Os relacionamentos na nova cultura são fundamentais e num primeiro momento o estrangeiro é o mais beneficiado por eles. Durante a nossa segunda estada no Sudeste Asiático, chegamos a conclusão de eu se não fosse por meio de relacionamentos não teria sido possível conquistar qualquer tipo de credibilidade para comunicar a nossa mensagem entre o povo local. 

Se vivêssemos distante dos nossos vizinhos e amigos e somente visitássemos a comunidade de vez em quando, entendemos que não teríamos causado o mesmo impacto. 

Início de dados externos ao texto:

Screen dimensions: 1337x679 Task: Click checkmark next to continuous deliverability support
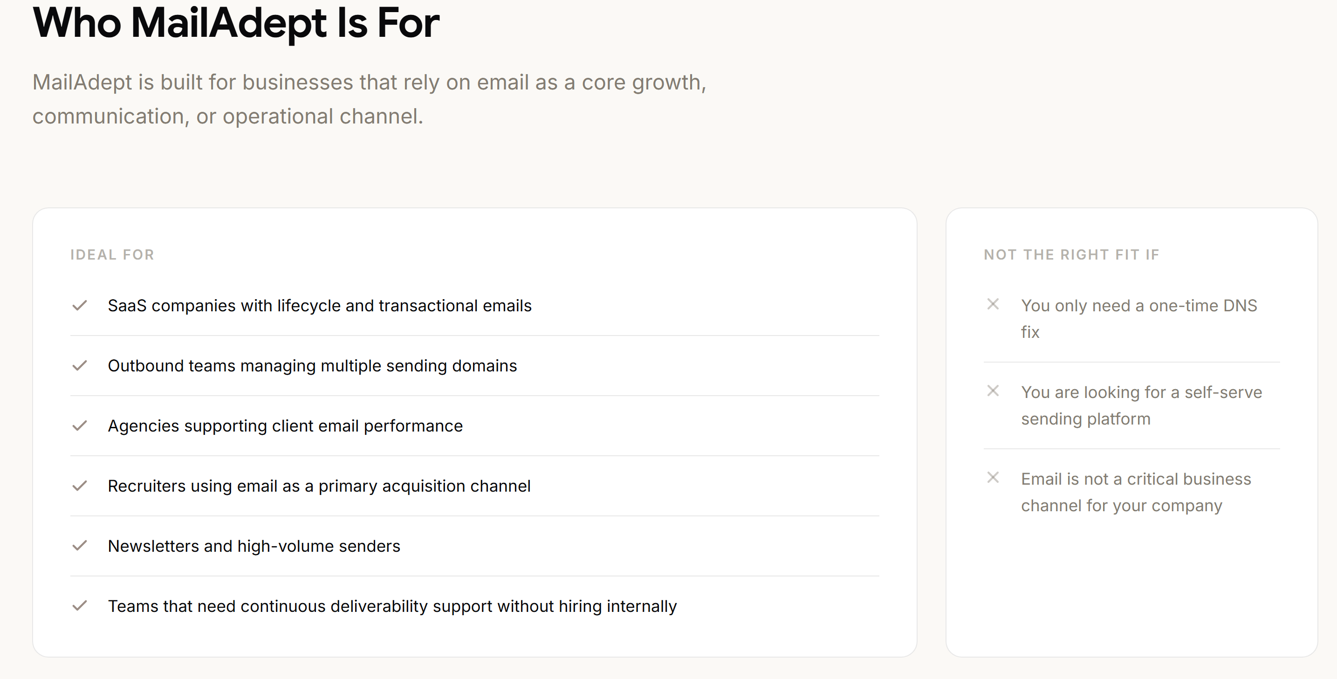pyautogui.click(x=79, y=606)
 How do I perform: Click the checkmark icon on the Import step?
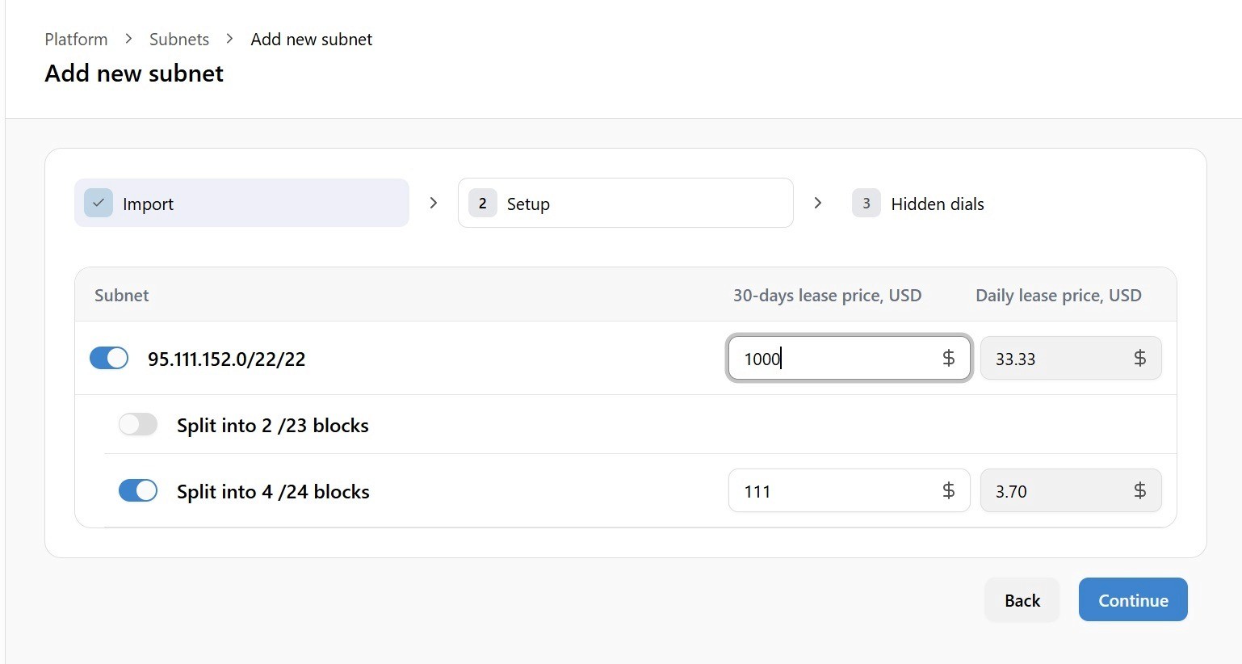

Ao viver entre a comunidade local aprendemos a observar a v ida do povo em detalhes, ao mesmo tempo em que eles observavam a nossa. Privacidade foi um dos aspectos mais difíceis em nossa caminhada, mas, sem dúvida alguma, importante em nosso processo de adaptação e missão de proclamação do Evangelho. 

Caso os tropeços culturais representem o principal motivo que esteja nos impedindo de avançar, será necessário investir tempo a fim de reconhecê-los e corrigi-los. Quando isso acontecer, as chances de sucesso futuro serão maiores. Mas se forem perpetuados por longa jornada, o povo nos verá sempre como estrangeiros e jamais como parte da sociedade local. 

É importante lembrar a esta altura que o lugar onde servimos será apenas mais um lugar se ele não se tornar a nossa casa. Porém, se tornará a nossa casa ao desenvolvermos profundidade de relacionamentos. Uma vez que casa é o lugar onde estão os nossos amigos e a nossa família.